===== Text extract =====
Tackling these entanglements, the conference will look at key actors involved in the trade and in the movement of the animals. It will also scrutinise the connections of the trade to other related branches, such as the trade in animal material and ethnographic objects, and the spaces that it produced and operated in.

The conference is funded by the German Lost Art Foundation and organised by the Modern History Department of the University of Göttingen in cooperation with the Network for Provenance Research of Lower Saxony. It will take place in-person on Monday, 28 November 2022, at the Georg-August-University in Göttingen.We are currently considering a hybrid version; please also get in touch in case you would like to attend virtually.

Attendance welcomed.
Please register by stating your name, institution and preferred email address until 18 November 2022. For registrations and any inquiries, please contact Sophia Annweiler ().

* Please note that small changes to the programme may occur.
10:00 Arrival & Registration

10:30 Welcoming Remarks by Dr. Jan Hüsgen (German Lost Art Foundation),
Dr. Claudia Andratschke (Network for Provenance Research of Lower Saxony),
Prof. Dr. Rebekka Habermas & Charlotte Hoes (University of Göttingen)
===== Task input =====
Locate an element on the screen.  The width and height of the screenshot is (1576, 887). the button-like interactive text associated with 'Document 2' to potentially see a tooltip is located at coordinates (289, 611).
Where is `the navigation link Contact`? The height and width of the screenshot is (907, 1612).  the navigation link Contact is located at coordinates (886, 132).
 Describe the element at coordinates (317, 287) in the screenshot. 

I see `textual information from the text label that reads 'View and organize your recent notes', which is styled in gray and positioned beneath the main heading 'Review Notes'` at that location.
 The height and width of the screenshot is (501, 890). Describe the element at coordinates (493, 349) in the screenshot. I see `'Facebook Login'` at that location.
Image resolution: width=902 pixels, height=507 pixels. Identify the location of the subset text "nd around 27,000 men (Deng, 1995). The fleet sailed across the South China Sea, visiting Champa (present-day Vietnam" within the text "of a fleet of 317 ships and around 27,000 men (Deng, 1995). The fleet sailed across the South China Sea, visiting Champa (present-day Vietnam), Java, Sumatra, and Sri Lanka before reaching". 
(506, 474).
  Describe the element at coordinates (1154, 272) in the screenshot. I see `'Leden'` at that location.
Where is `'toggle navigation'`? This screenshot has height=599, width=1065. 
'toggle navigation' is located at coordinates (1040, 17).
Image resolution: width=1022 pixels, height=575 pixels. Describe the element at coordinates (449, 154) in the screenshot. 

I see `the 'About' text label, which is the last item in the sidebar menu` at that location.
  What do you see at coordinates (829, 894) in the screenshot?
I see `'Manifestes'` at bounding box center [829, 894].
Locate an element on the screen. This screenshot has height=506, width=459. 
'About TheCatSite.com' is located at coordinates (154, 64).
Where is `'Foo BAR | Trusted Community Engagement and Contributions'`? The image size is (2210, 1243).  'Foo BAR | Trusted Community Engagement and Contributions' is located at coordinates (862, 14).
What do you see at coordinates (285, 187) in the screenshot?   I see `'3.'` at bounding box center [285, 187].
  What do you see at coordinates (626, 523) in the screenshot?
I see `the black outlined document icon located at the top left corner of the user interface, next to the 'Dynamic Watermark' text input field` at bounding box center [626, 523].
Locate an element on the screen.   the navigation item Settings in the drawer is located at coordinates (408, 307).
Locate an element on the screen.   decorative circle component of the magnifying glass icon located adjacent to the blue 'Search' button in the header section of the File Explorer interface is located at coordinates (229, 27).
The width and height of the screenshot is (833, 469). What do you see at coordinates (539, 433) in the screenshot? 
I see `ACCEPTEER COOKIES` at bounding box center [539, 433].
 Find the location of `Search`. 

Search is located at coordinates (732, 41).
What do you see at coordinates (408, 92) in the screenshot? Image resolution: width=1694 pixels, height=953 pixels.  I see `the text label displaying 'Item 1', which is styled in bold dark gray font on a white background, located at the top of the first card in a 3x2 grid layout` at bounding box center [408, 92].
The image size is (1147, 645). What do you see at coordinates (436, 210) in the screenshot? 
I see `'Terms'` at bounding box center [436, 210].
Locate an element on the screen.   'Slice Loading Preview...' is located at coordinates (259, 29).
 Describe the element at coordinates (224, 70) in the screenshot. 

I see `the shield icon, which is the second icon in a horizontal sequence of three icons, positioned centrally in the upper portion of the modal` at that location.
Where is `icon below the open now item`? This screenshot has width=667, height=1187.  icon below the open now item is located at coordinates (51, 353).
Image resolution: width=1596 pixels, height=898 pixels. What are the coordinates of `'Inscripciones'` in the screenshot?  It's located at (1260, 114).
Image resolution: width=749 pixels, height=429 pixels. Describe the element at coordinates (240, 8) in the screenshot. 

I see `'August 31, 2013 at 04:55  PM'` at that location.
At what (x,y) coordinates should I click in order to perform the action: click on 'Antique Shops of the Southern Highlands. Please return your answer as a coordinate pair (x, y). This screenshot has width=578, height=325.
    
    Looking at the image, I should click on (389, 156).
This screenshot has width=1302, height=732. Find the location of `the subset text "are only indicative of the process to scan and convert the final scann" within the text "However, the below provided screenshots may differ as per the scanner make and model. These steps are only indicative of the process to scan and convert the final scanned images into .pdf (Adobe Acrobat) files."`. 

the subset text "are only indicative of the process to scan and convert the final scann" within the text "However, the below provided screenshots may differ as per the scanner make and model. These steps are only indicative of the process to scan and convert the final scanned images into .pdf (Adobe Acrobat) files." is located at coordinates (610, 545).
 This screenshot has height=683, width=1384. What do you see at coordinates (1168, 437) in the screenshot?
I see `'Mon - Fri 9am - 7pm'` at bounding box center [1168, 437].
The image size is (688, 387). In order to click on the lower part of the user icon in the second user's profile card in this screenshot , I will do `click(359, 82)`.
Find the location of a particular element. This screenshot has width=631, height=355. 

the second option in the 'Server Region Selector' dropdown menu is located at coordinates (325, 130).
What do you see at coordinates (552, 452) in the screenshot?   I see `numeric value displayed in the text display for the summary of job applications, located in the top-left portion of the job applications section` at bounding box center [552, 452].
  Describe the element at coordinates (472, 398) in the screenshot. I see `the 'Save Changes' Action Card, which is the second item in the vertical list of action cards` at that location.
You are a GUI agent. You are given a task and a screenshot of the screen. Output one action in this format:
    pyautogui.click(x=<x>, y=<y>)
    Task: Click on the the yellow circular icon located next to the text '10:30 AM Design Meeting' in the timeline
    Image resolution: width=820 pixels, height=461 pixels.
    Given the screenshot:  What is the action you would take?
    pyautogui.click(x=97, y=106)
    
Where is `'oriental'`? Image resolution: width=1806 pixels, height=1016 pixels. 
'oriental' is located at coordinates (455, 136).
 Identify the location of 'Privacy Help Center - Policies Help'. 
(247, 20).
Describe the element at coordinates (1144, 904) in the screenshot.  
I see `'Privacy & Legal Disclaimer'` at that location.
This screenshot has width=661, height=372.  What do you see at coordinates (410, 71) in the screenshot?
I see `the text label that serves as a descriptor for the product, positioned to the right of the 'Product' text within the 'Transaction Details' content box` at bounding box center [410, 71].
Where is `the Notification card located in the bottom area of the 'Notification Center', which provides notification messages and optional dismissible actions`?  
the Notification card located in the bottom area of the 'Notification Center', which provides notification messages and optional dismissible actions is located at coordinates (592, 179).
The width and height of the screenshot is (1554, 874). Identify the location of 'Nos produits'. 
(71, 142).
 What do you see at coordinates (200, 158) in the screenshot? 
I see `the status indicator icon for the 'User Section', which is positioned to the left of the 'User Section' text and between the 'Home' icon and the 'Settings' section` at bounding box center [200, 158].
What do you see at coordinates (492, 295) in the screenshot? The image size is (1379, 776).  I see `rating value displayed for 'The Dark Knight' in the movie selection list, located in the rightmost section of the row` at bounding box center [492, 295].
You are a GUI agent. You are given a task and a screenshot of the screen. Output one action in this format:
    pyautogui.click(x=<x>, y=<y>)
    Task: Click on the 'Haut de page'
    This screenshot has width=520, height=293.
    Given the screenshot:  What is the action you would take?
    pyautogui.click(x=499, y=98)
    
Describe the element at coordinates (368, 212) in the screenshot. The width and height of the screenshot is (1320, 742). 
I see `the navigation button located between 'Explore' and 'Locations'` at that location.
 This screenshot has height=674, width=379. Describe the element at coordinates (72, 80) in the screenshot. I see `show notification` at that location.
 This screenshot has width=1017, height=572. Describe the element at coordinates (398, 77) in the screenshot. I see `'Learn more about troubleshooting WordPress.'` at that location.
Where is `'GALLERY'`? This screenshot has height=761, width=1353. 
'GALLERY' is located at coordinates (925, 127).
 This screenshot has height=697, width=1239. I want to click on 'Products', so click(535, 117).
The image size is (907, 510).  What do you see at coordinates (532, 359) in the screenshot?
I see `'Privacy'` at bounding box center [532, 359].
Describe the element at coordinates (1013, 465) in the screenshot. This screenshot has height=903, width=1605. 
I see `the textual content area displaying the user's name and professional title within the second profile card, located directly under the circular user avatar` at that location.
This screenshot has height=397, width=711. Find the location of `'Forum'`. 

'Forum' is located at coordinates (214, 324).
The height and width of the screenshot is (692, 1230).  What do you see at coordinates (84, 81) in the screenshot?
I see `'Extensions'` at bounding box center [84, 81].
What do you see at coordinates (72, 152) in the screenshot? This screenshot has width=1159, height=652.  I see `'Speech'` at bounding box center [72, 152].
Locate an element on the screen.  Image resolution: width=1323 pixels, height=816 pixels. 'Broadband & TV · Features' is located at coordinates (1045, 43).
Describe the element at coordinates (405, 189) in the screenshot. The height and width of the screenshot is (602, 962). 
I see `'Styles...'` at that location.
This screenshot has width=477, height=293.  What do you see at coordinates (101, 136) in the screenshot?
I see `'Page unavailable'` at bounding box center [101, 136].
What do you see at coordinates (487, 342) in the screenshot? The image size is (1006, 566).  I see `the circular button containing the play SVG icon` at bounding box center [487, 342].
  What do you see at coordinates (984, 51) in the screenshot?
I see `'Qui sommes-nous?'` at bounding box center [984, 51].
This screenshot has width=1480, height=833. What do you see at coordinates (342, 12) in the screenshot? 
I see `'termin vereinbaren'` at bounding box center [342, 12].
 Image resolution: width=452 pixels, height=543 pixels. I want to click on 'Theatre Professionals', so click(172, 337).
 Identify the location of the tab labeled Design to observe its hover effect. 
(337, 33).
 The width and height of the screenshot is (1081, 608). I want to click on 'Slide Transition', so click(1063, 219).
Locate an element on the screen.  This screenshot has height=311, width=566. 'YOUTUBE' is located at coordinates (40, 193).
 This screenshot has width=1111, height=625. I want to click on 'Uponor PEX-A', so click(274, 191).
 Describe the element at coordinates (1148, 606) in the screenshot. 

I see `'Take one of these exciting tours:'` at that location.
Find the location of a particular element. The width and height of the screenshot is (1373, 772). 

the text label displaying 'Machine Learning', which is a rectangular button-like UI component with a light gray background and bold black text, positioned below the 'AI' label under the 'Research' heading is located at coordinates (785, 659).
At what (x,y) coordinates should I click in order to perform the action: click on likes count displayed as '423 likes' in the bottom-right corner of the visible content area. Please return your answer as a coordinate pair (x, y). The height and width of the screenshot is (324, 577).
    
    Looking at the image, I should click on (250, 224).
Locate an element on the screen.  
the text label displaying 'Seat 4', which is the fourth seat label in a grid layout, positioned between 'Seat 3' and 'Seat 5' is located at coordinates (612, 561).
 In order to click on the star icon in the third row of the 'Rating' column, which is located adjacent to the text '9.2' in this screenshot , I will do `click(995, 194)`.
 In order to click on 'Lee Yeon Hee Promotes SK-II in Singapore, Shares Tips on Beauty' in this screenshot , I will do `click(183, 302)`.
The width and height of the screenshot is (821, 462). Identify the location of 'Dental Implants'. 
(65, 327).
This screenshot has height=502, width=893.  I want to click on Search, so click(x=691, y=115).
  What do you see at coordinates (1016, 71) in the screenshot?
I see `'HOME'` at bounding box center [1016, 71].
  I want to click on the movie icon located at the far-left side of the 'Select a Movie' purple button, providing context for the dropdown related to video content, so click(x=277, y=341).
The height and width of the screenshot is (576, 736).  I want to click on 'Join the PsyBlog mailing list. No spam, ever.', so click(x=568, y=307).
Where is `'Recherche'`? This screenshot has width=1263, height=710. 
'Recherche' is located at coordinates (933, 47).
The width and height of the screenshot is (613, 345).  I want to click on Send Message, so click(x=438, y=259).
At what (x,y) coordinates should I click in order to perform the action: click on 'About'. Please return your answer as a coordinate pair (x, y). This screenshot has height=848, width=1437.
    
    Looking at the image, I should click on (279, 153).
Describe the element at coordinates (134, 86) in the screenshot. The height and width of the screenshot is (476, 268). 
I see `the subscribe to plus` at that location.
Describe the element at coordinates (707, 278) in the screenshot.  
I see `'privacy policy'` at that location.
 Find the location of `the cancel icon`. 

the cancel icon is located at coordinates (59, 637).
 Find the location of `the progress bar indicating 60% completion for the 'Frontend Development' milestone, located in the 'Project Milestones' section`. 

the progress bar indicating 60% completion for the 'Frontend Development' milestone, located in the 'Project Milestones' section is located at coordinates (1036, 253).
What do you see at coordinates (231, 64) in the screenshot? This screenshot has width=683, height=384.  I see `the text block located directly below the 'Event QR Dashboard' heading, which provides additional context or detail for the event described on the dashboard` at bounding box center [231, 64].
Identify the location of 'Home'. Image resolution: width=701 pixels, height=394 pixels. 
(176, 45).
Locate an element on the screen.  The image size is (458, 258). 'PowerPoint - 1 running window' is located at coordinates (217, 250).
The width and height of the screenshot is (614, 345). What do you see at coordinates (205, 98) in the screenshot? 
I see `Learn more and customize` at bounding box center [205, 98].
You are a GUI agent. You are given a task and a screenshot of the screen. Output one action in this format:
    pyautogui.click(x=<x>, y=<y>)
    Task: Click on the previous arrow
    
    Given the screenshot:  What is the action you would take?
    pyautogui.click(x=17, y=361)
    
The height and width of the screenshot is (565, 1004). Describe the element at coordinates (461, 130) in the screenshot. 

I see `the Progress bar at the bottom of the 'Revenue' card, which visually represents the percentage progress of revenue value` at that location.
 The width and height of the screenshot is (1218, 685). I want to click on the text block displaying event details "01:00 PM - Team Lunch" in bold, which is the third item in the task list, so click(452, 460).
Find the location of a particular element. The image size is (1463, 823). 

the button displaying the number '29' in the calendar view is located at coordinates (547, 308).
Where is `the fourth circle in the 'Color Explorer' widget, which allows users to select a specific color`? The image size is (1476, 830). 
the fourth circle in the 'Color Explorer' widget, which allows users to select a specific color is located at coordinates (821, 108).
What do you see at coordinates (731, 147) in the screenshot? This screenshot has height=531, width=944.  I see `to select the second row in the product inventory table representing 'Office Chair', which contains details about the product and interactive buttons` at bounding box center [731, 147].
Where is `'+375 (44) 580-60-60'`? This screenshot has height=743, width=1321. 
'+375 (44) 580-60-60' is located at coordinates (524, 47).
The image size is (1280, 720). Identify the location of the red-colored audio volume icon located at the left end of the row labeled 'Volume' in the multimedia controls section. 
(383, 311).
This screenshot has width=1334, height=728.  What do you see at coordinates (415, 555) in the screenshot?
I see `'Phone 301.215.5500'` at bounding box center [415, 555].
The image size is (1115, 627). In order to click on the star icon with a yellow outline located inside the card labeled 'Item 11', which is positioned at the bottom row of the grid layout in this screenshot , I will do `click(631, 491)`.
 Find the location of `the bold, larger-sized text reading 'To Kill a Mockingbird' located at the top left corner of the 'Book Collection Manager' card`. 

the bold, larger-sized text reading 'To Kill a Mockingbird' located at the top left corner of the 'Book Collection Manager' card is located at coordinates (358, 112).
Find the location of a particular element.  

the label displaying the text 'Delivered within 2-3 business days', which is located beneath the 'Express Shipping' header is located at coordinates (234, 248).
=====
Exercise instructions.
A – Switch "hover effect" to "focus state" in the listing lines, starting at the line that has "Describe the element at coordinates (405, 189)" and stopping after the line that has "The width and height of the screenshot is (1081, 608).". Return only those lines, with nothing else changed.
B – Proceed with the conference announcement from the point where it stops.

Answers by task.
A –
Describe the element at coordinates (405, 189) in the screenshot. The height and width of the screenshot is (602, 962). 
I see `'Styles...'` at that location.
This screenshot has width=477, height=293.  What do you see at coordinates (101, 136) in the screenshot?
I see `'Page unavailable'` at bounding box center [101, 136].
What do you see at coordinates (487, 342) in the screenshot? The image size is (1006, 566).  I see `the circular button containing the play SVG icon` at bounding box center [487, 342].
  What do you see at coordinates (984, 51) in the screenshot?
I see `'Qui sommes-nous?'` at bounding box center [984, 51].
This screenshot has width=1480, height=833. What do you see at coordinates (342, 12) in the screenshot? 
I see `'termin vereinbaren'` at bounding box center [342, 12].
 Image resolution: width=452 pixels, height=543 pixels. I want to click on 'Theatre Professionals', so click(172, 337).
 Identify the location of the tab labeled Design to observe its focus state. 
(337, 33).
 The width and height of the screenshot is (1081, 608). I want to click on 'Slide Transition', so click(1063, 219).

B –
11:00 Panel I – Global Networks and Local Repercussions: Trading Animals within Colonial Contexts
Prima Nurahmi Mulyasari (Institute for Area Studies Indonesia)
Global Animal Dealers in Colonial Indonesia in the early 20th century
Annika Dörner (Universität Erfurt)
Camels for Kaiser: Mobilizing Hagenbecks Trading Network to sell 2000 Dromedaries to the German Colonial Army
Dr. Violette Pouillard (French National Centre for Scientific Research / Ghent University)
Van Straelen’s networks: Collecting and exhibiting protected animals, Congo-Belgium, ca. 1925-1960

12:45 Lunch Break

13:45 Panel II – Strategies and Make Do: Acquisitions, Trading, and Zoological Gardens
Prof. Dr. Raf de Bont (Maastricht University)
The Economy of Rarity: Charles Cordier, Cryptozoology and the Zoo Trade
Barrie Blatchford (Columbia University)
“A Monkey in Every Home”: Henry Trefflich and the Twentieth-Century Exotic Animal Trade in America
Dr. Marianna Szczygielska (Czech Academy of Sciences)
Lion Capital: Zoo acquisition strategies in interwar Poland

15:30 Coffee Break

16:15 Panel III – Collecting Animals, Collecting Objects? Entanglements of Colonialism, Ethnology, and Natural Sciences
Kerstin Pannhorst (Humboldt Universität zu Berlin)
“Hecatombs of insects”: colonial dimensions of specimen collecting
Dr. Catarina Madruga (Museum für Naturkunde Berlin)
Evaluating value: Practices of acquisition of colonial fauna in the Museum für Naturkunde Berlin, 1900-1928
Callum Fisher (Centre for Anthropological Research on Museums and Heritage Berlin)
Empire, Ethnology and the Natural Sciences in Hamburg’s Museum Godeffroy

18:30 Keynote
Prof. Dr. Jonathan Saha (Durham University)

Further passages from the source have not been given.